/---
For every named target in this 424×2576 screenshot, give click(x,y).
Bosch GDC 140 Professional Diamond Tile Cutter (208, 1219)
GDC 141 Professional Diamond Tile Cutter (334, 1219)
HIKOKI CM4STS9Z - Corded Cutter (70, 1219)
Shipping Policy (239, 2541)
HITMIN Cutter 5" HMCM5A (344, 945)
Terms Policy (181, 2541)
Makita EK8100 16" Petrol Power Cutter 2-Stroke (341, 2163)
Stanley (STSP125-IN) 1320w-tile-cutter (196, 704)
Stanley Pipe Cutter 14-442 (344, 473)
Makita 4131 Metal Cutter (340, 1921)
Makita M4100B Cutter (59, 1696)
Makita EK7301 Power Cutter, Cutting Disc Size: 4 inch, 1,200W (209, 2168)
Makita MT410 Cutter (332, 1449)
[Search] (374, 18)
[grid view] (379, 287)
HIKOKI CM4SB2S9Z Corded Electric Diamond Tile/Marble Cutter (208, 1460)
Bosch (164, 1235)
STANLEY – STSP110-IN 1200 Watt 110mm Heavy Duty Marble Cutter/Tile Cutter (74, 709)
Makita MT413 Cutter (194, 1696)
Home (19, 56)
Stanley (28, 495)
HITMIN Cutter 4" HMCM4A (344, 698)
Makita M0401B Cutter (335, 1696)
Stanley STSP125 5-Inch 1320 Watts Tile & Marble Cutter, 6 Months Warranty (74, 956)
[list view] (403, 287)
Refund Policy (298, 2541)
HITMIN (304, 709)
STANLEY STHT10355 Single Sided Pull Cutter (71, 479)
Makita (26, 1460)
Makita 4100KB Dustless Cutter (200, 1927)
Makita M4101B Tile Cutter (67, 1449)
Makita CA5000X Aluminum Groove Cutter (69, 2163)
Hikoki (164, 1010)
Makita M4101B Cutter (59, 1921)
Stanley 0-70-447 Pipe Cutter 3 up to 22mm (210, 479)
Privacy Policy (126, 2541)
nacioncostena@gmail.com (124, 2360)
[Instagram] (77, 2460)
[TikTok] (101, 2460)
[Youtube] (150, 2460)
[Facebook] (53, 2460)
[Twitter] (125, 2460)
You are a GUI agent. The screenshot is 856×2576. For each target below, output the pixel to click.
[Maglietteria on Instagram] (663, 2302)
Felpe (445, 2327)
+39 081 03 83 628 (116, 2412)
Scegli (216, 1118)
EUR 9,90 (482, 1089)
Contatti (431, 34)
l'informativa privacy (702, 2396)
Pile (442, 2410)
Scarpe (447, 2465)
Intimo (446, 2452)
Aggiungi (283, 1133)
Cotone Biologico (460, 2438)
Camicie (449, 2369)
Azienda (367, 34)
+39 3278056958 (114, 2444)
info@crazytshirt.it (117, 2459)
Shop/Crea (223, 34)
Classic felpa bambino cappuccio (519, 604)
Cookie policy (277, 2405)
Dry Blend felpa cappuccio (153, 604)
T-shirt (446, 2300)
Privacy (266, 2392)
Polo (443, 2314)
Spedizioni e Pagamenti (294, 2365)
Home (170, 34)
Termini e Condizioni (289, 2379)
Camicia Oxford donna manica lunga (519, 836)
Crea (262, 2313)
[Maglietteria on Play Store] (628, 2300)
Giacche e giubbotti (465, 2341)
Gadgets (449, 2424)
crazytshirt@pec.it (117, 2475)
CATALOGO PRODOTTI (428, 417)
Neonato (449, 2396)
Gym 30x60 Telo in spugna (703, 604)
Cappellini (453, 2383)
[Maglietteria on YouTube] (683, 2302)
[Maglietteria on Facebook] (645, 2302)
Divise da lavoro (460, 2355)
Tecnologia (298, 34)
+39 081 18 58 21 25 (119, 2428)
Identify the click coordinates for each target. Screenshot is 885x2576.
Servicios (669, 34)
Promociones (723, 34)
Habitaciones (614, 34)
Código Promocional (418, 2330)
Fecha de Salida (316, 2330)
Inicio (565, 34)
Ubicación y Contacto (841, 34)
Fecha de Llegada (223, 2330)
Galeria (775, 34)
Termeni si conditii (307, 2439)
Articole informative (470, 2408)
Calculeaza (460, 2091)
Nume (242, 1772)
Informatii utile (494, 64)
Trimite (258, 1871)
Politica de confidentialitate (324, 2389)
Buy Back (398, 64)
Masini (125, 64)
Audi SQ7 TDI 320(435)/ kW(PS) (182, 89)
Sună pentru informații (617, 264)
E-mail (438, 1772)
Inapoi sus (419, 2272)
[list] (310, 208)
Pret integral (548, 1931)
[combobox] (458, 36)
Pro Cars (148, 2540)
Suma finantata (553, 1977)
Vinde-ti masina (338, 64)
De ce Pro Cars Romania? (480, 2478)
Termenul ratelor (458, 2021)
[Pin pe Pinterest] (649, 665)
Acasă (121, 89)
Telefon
\---
◆ Aim of the exercise:
One inclusive range is required: first line of the data through the line containing "Terms Policy (181, 2541)". Set it down exactly and output nothing else.

◆ Task output:
For every named target in this 424×2576 screenshot, give click(x,y).
Bosch GDC 140 Professional Diamond Tile Cutter (208, 1219)
GDC 141 Professional Diamond Tile Cutter (334, 1219)
HIKOKI CM4STS9Z - Corded Cutter (70, 1219)
Shipping Policy (239, 2541)
HITMIN Cutter 5" HMCM5A (344, 945)
Terms Policy (181, 2541)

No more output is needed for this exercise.